Given two real-valued functions $f_1$ and $f_2$ on a common domain $E.$ Define $f^*=\max(f_1,f_2)$ and $f_*=\min(f_1,f_2).$
Theorem. If $f_1$ and $f_2$ are measurable functions, then the functions $f^*$ and $f_*$ are measurable.
In my book, the proof starts with for any real $a,$ we have:
$E(f^*>a)=E(f_1>a)\cup E(f_2>a),\\\\E(f_*>a)=E(f_1>a)\cap E(f_2>a).\tag1$
From $(1)$, the result follows immediately.
Here, the notation $E(f>a)=\{x\in E:f(x)>a\}.$
But I am not able to understand how the relations in $(1)$ are valid actually. According to me, if at a point $x\in E,$ $f_1>f_2$ then $f^*=f_1$ and $f_*=f_2.$ So the relations in $(1)$ do not hold good exactly. Please help me to see what I am missing here. Please give some insights. Thank you in advance.

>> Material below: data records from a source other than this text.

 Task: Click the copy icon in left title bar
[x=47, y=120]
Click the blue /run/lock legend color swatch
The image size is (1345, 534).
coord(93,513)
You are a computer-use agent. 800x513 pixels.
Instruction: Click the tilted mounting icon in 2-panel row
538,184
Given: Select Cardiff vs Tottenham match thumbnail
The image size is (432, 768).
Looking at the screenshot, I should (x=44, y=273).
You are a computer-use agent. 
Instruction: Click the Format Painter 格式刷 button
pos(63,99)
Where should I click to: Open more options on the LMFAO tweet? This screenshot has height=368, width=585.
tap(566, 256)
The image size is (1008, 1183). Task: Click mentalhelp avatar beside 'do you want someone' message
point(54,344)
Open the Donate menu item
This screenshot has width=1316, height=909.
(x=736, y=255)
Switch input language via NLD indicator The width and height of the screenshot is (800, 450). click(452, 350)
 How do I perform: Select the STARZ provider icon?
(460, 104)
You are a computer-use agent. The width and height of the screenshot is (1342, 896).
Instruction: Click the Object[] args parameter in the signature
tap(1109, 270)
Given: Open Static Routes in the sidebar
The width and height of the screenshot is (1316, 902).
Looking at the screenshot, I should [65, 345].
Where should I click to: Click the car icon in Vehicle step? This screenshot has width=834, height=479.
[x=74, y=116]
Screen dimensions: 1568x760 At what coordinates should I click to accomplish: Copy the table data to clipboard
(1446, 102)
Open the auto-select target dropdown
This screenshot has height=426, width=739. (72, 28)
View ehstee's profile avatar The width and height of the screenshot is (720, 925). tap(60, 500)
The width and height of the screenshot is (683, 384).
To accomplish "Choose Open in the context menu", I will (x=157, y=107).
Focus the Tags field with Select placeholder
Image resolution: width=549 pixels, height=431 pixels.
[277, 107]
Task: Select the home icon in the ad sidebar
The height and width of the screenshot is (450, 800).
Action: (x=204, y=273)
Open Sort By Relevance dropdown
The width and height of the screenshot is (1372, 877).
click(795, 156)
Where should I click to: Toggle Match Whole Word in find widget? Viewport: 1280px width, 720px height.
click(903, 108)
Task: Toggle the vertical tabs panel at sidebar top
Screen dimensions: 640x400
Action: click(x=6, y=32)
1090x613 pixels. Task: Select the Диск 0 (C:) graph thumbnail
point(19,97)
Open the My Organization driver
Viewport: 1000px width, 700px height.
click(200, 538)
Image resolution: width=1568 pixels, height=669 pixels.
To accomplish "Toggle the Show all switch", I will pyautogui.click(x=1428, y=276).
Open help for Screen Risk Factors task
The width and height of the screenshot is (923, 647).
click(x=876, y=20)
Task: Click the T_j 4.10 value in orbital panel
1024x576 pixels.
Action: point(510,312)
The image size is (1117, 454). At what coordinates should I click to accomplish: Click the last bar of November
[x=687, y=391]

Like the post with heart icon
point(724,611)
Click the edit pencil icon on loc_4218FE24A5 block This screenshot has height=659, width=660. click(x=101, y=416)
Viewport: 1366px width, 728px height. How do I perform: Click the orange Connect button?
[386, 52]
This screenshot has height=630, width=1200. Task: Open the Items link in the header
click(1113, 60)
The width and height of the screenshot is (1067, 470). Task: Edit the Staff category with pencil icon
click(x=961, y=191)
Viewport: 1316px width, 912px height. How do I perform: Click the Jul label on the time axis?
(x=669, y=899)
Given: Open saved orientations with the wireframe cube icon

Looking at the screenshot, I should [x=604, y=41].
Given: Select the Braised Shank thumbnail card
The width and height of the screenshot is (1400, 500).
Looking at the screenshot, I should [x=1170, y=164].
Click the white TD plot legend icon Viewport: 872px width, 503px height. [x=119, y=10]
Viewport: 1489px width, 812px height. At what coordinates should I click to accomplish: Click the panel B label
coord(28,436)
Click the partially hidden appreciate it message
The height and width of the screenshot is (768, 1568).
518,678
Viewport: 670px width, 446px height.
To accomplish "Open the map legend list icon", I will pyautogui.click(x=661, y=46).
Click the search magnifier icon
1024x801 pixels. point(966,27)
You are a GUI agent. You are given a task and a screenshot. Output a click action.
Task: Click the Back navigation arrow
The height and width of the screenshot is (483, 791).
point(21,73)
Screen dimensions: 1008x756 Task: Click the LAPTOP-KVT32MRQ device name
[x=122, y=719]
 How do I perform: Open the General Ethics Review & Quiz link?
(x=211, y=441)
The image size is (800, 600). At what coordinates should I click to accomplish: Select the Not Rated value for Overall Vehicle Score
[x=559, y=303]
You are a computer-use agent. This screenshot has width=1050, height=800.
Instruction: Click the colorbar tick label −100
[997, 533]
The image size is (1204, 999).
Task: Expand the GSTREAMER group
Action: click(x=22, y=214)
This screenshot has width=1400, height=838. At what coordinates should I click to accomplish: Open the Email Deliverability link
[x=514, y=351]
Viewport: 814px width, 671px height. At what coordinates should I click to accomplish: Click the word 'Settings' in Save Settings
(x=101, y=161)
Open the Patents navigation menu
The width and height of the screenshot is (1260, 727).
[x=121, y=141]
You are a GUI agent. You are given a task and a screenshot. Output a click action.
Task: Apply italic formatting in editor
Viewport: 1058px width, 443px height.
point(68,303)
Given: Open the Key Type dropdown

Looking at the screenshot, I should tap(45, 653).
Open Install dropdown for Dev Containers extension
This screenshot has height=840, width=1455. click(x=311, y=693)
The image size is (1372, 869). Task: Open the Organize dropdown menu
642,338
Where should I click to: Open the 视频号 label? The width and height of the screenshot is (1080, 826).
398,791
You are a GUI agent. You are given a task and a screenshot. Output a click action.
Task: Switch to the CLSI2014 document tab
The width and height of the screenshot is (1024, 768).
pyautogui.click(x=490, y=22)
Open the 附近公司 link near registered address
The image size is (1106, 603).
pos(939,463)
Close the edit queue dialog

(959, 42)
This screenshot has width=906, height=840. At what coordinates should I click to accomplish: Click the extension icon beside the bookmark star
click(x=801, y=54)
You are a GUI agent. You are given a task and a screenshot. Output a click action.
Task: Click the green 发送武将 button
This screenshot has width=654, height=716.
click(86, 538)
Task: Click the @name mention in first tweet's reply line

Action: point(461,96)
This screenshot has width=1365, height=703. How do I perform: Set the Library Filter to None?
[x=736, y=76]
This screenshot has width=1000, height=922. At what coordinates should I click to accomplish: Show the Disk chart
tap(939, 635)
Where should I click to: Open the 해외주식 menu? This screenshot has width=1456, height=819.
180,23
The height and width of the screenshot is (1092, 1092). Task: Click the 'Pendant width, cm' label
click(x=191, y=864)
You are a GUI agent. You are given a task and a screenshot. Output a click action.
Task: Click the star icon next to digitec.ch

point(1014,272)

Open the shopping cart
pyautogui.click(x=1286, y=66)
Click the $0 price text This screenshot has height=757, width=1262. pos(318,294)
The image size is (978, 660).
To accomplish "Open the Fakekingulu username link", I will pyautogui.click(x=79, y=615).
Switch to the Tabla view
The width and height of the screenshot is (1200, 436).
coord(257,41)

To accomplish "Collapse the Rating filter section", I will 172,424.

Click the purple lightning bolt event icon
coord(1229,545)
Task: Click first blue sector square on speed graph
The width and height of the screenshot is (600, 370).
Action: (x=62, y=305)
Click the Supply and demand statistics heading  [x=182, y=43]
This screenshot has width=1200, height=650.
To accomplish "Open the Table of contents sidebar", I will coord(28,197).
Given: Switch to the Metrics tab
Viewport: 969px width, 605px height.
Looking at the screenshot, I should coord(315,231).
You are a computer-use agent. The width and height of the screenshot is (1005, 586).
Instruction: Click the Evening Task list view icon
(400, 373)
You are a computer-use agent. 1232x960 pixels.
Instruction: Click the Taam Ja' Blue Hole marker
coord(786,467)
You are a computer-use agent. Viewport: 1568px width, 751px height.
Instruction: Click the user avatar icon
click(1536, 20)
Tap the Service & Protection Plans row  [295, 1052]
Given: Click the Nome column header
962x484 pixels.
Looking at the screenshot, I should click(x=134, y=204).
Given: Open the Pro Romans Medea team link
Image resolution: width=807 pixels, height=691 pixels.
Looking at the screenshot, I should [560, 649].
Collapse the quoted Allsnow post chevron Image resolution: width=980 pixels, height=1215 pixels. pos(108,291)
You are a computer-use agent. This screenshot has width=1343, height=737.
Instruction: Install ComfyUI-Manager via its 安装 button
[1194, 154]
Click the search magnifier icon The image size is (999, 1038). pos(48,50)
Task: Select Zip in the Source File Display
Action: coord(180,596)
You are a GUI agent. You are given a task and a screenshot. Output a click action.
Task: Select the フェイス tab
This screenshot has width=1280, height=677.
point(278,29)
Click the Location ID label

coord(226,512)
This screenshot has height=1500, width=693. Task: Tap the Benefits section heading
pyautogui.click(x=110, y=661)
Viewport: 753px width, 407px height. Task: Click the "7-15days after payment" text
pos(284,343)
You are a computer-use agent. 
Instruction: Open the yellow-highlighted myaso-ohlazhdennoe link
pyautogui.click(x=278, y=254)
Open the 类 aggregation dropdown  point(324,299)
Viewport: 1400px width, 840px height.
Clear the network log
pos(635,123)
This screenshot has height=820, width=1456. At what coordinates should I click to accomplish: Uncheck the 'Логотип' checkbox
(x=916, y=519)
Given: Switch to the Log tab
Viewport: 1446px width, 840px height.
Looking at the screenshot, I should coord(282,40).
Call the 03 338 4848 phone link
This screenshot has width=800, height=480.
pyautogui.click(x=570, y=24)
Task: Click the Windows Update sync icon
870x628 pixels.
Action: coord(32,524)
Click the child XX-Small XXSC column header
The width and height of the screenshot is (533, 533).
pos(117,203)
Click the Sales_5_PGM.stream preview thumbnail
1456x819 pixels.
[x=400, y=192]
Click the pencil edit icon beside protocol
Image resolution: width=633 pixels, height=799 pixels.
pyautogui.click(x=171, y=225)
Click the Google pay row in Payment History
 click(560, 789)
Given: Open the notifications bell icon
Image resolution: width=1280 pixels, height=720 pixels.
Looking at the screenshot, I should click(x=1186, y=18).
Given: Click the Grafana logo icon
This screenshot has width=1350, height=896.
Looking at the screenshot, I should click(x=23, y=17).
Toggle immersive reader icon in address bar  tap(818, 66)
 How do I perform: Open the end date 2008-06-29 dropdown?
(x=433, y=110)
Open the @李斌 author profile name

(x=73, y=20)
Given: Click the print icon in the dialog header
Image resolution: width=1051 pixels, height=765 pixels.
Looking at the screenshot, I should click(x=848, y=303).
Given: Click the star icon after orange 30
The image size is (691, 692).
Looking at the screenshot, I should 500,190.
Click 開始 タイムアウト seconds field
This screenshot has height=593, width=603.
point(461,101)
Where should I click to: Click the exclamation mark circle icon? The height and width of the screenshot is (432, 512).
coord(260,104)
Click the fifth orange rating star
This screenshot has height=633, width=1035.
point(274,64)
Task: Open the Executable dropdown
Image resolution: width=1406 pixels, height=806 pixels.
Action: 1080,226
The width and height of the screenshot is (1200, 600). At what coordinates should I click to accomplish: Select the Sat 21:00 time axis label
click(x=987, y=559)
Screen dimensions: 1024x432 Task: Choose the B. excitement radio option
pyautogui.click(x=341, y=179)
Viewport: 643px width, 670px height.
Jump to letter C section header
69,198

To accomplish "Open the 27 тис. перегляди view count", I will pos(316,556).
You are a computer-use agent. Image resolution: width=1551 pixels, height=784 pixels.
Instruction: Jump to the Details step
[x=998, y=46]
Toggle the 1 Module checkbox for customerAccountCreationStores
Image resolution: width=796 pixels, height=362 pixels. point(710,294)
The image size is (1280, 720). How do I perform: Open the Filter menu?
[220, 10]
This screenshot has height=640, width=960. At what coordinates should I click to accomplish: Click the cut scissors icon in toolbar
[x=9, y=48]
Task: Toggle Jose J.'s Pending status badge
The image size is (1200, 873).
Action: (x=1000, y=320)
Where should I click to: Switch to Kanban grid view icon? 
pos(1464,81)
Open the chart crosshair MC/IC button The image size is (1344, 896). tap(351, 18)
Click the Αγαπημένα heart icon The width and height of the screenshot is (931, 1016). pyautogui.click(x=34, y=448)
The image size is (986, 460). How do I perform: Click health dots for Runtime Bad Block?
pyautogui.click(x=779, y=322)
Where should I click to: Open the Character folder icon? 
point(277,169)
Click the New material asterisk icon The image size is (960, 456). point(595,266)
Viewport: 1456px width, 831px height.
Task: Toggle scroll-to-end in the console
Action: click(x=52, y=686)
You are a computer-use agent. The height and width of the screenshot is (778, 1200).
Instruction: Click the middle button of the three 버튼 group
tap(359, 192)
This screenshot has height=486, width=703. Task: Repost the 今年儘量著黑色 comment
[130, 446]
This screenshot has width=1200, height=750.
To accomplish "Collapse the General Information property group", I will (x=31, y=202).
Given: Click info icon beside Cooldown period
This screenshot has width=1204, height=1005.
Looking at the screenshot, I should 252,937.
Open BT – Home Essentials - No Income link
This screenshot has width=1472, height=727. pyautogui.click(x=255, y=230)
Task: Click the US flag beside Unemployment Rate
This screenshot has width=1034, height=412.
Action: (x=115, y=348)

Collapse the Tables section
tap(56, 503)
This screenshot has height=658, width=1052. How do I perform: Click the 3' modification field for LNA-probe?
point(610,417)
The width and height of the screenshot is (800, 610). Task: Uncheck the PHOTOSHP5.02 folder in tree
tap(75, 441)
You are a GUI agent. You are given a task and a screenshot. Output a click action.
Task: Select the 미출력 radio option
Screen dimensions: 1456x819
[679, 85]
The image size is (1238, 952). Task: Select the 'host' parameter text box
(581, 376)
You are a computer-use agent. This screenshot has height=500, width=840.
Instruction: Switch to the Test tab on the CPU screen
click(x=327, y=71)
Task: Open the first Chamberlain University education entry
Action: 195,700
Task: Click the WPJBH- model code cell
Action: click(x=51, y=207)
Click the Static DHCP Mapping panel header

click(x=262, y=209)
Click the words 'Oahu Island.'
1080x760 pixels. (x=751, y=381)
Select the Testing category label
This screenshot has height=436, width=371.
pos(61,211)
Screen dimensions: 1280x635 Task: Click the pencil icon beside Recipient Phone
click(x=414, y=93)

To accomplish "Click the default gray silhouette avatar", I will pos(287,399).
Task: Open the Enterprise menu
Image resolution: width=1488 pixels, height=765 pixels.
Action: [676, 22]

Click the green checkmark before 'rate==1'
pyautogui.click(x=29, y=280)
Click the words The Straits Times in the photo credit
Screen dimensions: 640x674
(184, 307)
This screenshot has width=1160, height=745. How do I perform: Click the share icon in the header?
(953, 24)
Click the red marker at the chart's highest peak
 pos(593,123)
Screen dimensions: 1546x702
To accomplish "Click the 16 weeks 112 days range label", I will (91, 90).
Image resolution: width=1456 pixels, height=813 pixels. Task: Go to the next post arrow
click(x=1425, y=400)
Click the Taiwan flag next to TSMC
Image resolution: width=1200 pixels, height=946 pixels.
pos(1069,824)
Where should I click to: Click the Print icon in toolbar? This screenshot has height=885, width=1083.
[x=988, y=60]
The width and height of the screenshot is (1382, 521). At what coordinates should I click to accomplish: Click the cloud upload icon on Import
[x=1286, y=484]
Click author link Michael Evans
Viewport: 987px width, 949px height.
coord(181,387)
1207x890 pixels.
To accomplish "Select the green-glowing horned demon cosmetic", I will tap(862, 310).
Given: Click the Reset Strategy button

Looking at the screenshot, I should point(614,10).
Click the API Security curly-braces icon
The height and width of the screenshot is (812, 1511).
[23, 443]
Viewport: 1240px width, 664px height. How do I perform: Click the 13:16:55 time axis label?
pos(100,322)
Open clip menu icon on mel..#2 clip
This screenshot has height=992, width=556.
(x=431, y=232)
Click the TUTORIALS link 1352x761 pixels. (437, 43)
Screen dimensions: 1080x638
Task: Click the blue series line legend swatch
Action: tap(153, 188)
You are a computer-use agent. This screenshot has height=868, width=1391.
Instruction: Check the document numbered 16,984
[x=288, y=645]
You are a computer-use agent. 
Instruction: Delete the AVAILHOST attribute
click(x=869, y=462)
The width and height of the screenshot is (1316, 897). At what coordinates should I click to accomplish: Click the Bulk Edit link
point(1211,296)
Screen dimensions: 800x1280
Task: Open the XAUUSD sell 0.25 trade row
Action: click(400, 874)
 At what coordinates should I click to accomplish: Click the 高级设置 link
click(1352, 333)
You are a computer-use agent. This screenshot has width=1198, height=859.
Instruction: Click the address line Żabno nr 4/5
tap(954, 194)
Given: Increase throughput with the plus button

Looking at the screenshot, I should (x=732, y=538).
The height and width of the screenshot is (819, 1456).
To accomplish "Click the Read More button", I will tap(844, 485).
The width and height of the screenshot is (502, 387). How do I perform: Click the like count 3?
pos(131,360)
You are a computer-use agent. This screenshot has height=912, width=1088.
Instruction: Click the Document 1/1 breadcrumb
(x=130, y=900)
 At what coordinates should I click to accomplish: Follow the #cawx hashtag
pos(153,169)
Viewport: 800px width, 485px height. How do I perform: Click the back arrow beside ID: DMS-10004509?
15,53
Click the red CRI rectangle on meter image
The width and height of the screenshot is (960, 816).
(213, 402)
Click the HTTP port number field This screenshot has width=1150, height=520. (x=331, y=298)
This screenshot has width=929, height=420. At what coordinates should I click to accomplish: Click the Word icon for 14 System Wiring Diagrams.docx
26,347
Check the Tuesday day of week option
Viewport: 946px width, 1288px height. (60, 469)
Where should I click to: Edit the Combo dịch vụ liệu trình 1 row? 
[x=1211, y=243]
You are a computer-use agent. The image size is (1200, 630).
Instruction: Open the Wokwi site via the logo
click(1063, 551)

Yes they do. We take any $a\in\mathbb R$ and ask: When is $\max(f_1,f_2)>a$? This is exactly the case when at least one of $f_1>a$ or $f_2>a$ holds. So thus you get the first property. Then when is $\min(f_1,f_2)>a$? Exactly if both $f_1>a$ and $f_2>a$. This gives you the second property.
While what you are saying is valid, it does not really affect anything of this. What you are stating there does by no means disprove (1). If $f_1(x)>f_2(x)$ then $f^\ast(x) > a$ if $f_1(x)>a$. But if $f_2(x)>a$ then especially also $f_1(x)>a$, so no invalid points can be added by forming this union.